## CDF Graph: E2E Latency Distribution Comparison
### Overview
The image is a cumulative distribution function (CDF) graph comparing E2E latency distributions across different configurations. The x-axis represents E2E latency in milliseconds (0–120,000 ms), and the y-axis represents the CDF (0–1.0). Multiple lines depict latency distributions for SGLang (non-deterministic and deterministic) and LLM-42 at various percentiles (2%, 5%, 10%, 20%, 50%, 100%).
### Components/Axes
- **X-axis**: E2E Latency (ms) [0, 20,000, 40,000, 60,000, 80,000, 100,000, 120,000]
- **Y-axis**: CDF [0.0, 0.2, 0.4, 0.6, 0.8, 1.0]
- **Legend**: Located in the top-right corner, mapping colors to configurations:
- Green: SGLang non-deterministic
- Red: SGLang deterministic
- Blue: LLM-42 @2%
- Orange: LLM-42 @5%
- Purple: LLM-42 @10%
- Brown: LLM-42 @20%
- Pink: LLM-42 @50%
- Cyan: LLM-42 @100%
### Detailed Analysis
1. **SGLang Non-Deterministic (Green)**:
- Starts steeply, reaching ~0.95 CDF at ~20,000 ms.
- Plateaus near 1.0 by ~40,000 ms.
- Slightly higher than the deterministic variant, indicating lower latency.
2. **SGLang Deterministic (Red)**:
- Similar shape to non-deterministic but lags by ~5,000 ms.

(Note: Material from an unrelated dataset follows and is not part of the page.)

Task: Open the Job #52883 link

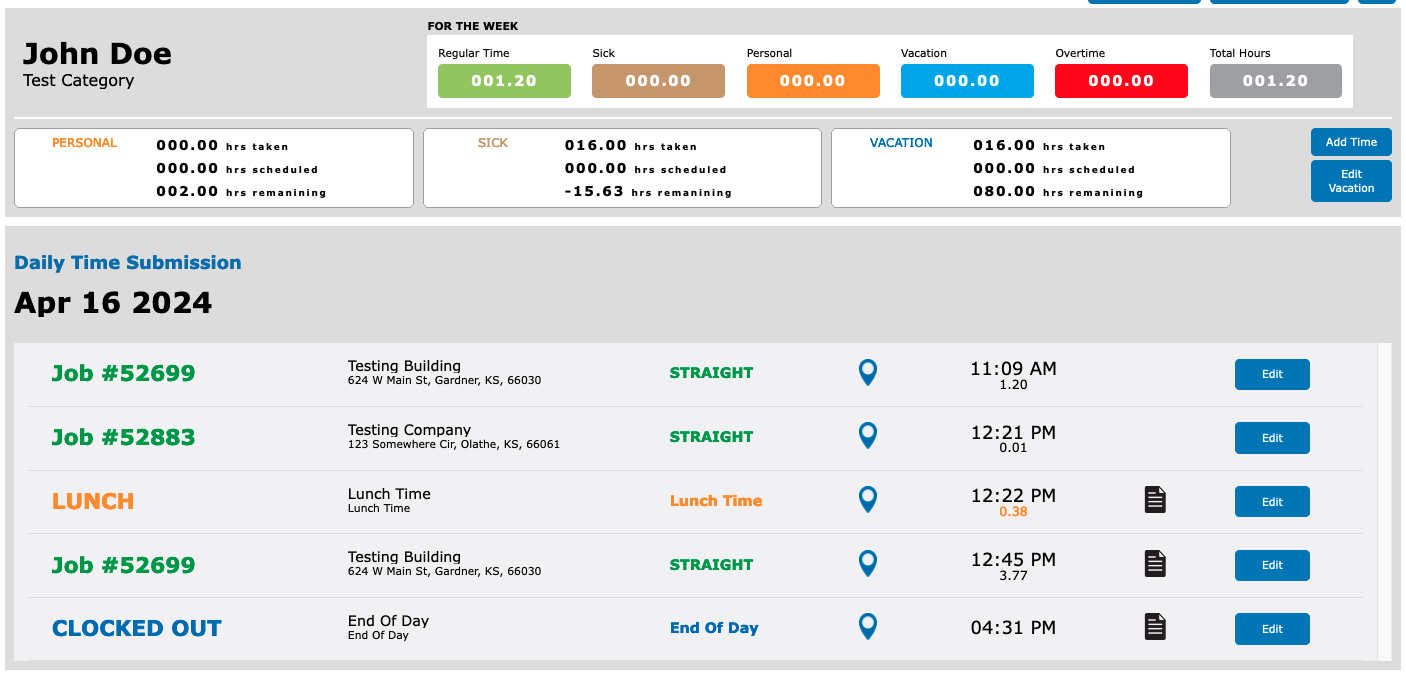Action: pyautogui.click(x=123, y=437)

- Reaches ~0.95 CDF at ~25,000 ms and plateaus by ~45,000 ms.
3. **LLM-42 Percentiles**:
- **@2% (Blue)**: Steepest rise, reaching 1.0 by ~30,000 ms.

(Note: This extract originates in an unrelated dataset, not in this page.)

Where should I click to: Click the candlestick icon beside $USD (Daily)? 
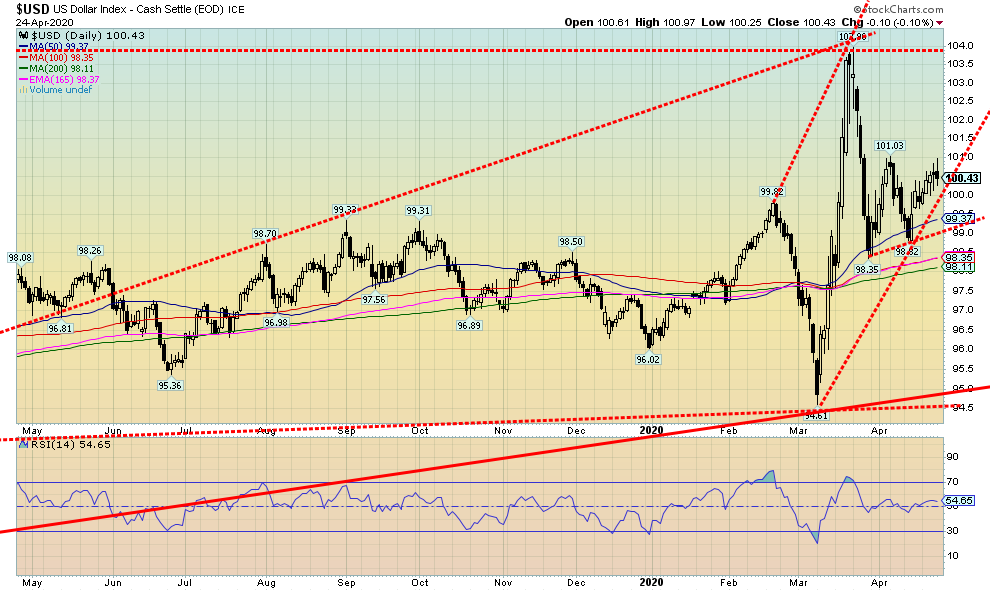(x=22, y=35)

- **@5% (Orange)**: Slower rise, plateaus near 1.0 by ~40,000 ms.
- **@10% (Purple)**: Reaches 1.0 by ~50,000 ms.
- **@20% (Brown)**: Plateaus near 1.0 by ~60,000 ms.
- **@50% (Pink)**: Reaches 1.0 by ~80,000 ms.
- **@100% (Cyan)**: Highest latency, plateaus near 1.0 by ~120,000 ms.
### Key Observations
- **SGLang vs. LLM-42**: SGLang configurations (green/red) consistently outperform LLM-42 across all percentiles, with lower latency and steeper CDF curves.
- **Percentile Correlation**: Higher percentiles for LLM-42 (e.g., 50%, 100%) correspond to significantly higher latency, indicating greater variability in response times.
- **Deterministic vs. Non-Deterministic**: SGLang non-deterministic (green) achieves lower latency than deterministic (red), suggesting non-deterministic processing may optimize performance.
### Interpretation
The graph demonstrates that SGLang (both deterministic and non-deterministic) exhibits lower and more consistent latency compared to LLM-42. The LLM-42 percentiles reveal a trade-off between latency and coverage: higher percentiles (e.g., 100%) capture extreme latency values but at the cost of performance. The deterministic variant of SGLang lags slightly behind its non-deterministic counterpart, implying that non-deterministic processing might prioritize speed over strict consistency. This data could inform system design choices, favoring SGLang for latency-sensitive applications.